### Task to carry out
Search the records below for the word "screenshot", then return every line where it appears.
───── Dataset excerpts
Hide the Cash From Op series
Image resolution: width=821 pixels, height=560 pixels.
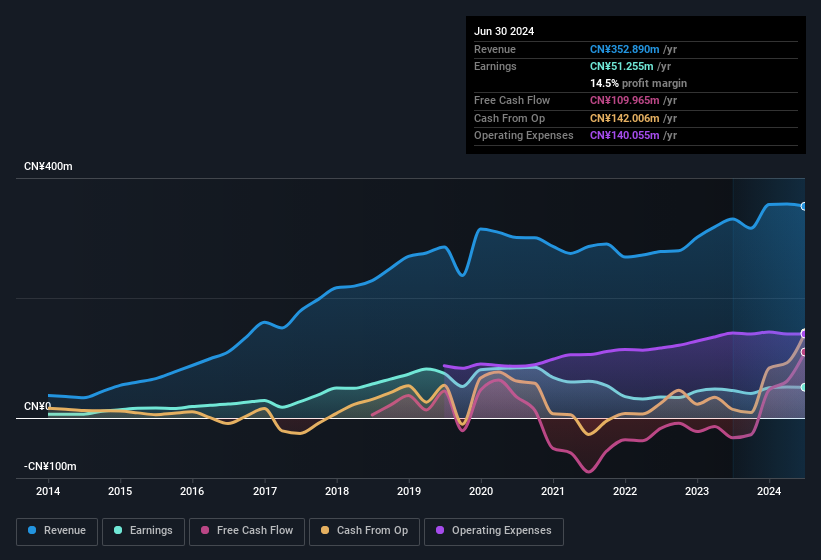(364, 531)
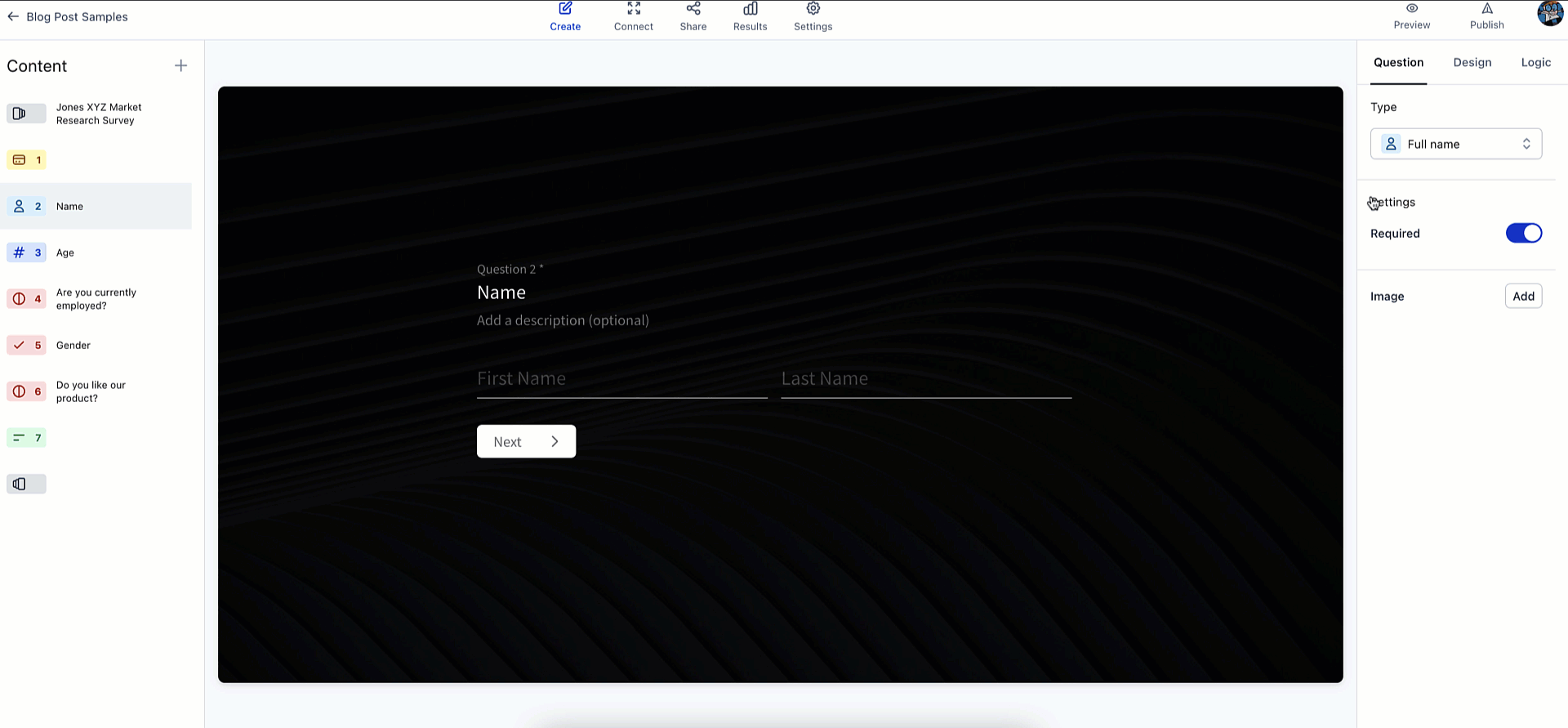Viewport: 1568px width, 728px height.
Task: Disable the Required toggle
Action: point(1523,233)
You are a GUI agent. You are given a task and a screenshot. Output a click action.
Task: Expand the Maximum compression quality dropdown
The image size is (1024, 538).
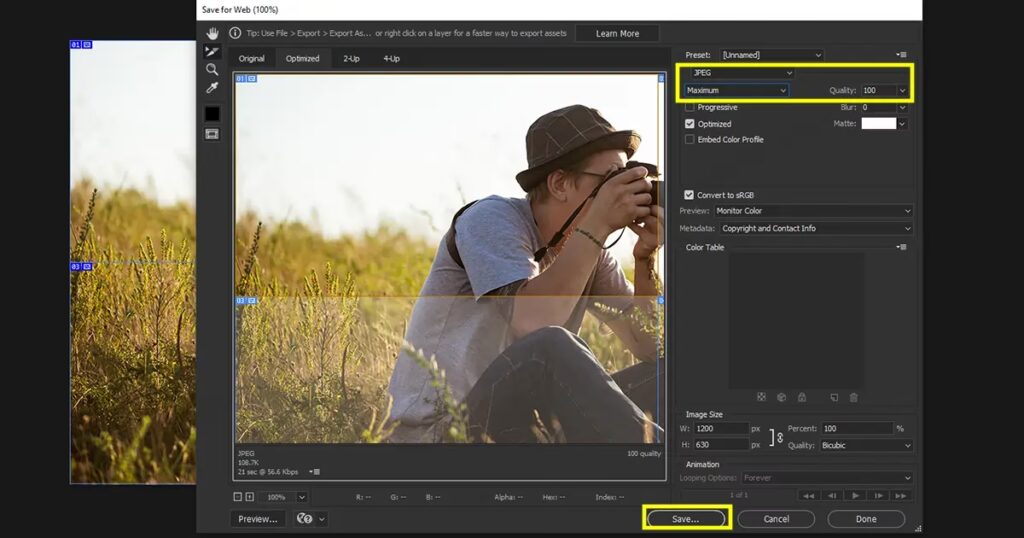737,90
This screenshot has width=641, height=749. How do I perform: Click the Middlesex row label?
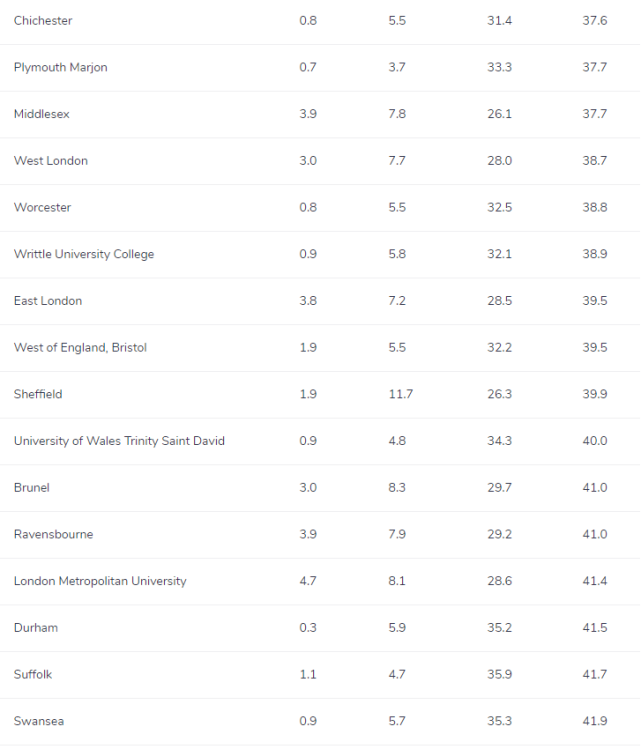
──────────
### Output below
You are a GUI agent. You are given a task and a screenshot. Output a click action.
This screenshot has width=641, height=749. How do I perform: Click the Middlesex row label?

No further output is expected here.